Petrol prices have been on an upward trend for three consecutive months, including May, reflecting broader global oil movements.
Monthly petrol price changes in the UAE have a direct bearing on household finances, as fuel remains a regular and essential expense for most families. Even minor fluctuations can accumulate over time, and when prices rise, motorists often need to set aside a larger share of their income to cover fuel costs.
The UAE last saw record-breaking fuel rates in 2022 following the Russia-Ukraine war, when prices crossed Dh4 per litre for the first time. In July that year, rates peaked at Dh4.63 per litre for Super 98 and Dh4.52 for Special 95, marking the highest levels on record.
The UAE on April 28 announced its decision to exit the Opec and Opec+, effective May 1, 2026, after six decades of being a part of the organisation.
After Opec departure, the UAE could eventually increase output by up to 30 per cent above previous quota-constrained levels, depending on how quickly new capacity is deployed.
There are three possible outcomes for the oil market under the scenario.
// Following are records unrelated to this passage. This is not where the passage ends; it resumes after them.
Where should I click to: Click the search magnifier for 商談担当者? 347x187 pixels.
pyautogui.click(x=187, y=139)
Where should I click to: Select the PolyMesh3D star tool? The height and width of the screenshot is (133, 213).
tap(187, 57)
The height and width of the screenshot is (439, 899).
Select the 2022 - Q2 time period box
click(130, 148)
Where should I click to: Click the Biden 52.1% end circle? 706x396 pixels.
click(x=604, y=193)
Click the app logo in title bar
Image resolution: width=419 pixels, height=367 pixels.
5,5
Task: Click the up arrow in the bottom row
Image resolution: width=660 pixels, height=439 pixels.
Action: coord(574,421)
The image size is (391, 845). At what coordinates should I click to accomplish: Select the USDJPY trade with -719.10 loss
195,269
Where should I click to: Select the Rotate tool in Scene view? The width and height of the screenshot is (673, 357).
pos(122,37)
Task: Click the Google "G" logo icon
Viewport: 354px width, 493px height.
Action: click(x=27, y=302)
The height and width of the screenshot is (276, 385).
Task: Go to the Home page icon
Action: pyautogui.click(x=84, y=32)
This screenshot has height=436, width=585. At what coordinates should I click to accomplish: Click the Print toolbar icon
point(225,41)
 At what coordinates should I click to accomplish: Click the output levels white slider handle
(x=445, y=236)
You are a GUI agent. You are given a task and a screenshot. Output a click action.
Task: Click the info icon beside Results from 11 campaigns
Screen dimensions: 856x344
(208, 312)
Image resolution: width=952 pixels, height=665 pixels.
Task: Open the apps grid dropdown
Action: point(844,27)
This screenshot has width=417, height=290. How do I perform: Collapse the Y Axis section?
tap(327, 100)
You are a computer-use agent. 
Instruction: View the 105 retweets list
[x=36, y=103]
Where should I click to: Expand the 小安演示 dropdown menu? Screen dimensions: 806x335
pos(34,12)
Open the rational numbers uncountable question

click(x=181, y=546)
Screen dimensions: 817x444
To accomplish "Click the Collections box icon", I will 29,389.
First, a gradual supply increase of 200,000 to 300,000 barrels per day would likely have little effect on prices. Second, a moderate rise of 500,000 to 1 million barrels per day could limit price rallies once shipping through the Strait of Hormuz returns to normal. If supply rises by more than 1 million barrels per day, prices may fall unless demand grows much faster. In the long run, the effect could be as much about market sentiment as actual supply.
Opec has traditionally depended on spare capacity to influence the market, so losing a major contributor could weaken its ability to guide expectations.